──────── EXERCISE TEXT

Species of gastropod

Pollia undosa, common name : the waved goblet, is a species of sea snail, a marine gastropod mollusk in the family Pisaniidae, the true whelks.

==Description==
The shell size varies between 20 mm and 45 mm, with the average size ranging from 35 mm to 40 mm. Usually the shell has dark brown ribs and orange background, but there are several different variations of color. It is an active hunter of other molluscs, feeding on snails, slugs, mussels and clams.

The ovate, bi-conic shell is quite thick and solid. It is of a reddish white, and covered with a brown, velvety epidermis. The six whorls are moderate, pretty distinct, and provided with decurrent, subnodulous striae, of a brownish or blackish red. The intervals are white, and furnished with very fine striae scarcely apparent. The body whorl is much larger than all the others together, and has five or six thick, obtuse longitudinal folds of ribs, which are rarely continued as far as the base of the shell, and oftentimes form only tubercles, particularly in old shells. The aperture is ovate, elongated, whitish, and bordered with yellow. The siphonal canal is slightly prolonged, emargination slight and oblique. The outer lip, which is thickened by age, is denticulated throughout its whole length, and furrowed internally. The columella is wrinkled and covered at its base with a thin, raised callosity.

────────────────

= COMPLETE THE FOLLOWING =
1. Output the section of the Pollia undosa text that begins with the words containing "Species of gastropod" and ends with "mussels and clams.", copied word for word.
2. Condense the paragraph of the Pollia undosa text that starts "The shell size varies" into a short bulleted list that keeps its main facts.
3. Answer these from the Pollia undosa text:
(a) Which family does the species belong to?
(b) How many whorls does the shell have?
(c) What color is the aperture's border?

──────── EXTRACTED RECORDS

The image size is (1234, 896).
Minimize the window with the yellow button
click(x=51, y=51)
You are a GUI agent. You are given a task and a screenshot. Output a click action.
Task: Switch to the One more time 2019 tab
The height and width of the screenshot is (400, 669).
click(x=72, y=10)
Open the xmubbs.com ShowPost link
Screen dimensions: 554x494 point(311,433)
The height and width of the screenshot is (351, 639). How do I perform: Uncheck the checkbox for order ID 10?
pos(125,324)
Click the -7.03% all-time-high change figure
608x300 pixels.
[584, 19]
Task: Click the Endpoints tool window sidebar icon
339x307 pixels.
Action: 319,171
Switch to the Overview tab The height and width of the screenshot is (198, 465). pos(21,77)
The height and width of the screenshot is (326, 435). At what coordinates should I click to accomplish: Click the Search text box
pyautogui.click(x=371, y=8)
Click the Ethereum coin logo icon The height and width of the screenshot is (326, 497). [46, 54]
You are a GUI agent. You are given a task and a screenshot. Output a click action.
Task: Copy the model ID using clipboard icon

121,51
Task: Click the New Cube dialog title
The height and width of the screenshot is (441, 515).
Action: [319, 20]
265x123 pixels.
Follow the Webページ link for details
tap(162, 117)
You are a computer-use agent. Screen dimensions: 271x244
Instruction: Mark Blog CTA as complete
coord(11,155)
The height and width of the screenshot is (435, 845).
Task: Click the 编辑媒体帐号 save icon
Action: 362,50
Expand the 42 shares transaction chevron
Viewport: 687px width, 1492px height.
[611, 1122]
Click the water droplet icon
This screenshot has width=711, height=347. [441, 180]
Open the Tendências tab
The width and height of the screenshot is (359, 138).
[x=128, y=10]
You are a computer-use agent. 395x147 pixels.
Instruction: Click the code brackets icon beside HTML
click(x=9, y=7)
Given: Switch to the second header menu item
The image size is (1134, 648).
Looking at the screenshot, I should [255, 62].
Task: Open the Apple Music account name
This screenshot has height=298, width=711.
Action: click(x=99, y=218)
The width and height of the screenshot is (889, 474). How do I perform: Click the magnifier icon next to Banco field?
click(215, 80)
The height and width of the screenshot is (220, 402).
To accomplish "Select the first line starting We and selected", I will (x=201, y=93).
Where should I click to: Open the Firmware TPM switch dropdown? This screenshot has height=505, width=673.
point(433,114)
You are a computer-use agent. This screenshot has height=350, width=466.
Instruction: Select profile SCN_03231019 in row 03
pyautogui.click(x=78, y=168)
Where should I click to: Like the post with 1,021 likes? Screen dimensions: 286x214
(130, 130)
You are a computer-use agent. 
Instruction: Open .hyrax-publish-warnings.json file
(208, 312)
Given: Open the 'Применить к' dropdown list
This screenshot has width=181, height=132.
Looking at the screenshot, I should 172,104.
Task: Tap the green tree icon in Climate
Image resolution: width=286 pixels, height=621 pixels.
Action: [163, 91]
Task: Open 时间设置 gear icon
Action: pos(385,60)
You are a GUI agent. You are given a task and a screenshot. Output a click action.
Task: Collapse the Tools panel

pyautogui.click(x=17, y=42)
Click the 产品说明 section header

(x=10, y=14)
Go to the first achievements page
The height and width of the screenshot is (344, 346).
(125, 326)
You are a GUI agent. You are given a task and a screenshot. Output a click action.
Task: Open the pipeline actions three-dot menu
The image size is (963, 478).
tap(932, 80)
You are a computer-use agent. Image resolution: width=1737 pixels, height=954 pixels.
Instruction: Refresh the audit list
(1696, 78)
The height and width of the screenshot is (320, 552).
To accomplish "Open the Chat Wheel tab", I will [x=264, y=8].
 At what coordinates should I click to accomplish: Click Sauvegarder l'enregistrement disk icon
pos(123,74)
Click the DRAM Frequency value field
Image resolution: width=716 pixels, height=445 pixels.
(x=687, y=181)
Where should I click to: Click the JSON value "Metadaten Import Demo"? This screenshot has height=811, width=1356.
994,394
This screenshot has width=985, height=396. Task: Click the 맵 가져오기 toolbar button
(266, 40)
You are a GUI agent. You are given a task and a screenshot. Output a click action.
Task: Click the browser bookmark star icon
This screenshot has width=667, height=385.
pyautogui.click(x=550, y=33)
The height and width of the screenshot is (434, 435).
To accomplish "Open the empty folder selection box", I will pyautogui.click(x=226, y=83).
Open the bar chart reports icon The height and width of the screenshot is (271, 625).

────────────────

= RESULTS FOR THE EXERCISE =
1.
Species of gastropod

Pollia undosa, common name : the waved goblet, is a species of sea snail, a marine gastropod mollusk in the family Pisaniidae, the true whelks.

==Description==
The shell size varies between 20 mm and 45 mm, with the average size ranging from 35 mm to 40 mm. Usually the shell has dark brown ribs and orange background, but there are several different variations of color. It is an active hunter of other molluscs, feeding on snails, slugs, mussels and clams.

2.
- Shell size: 20 mm to 45 mm, averaging 35 mm to 40 mm
- Usual coloring: dark brown ribs on an orange background, with several color variations
- Active hunter of other molluscs, eating snails, slugs, mussels and clams

3.
(a) Pisaniidae
(b) Six
(c) Yellow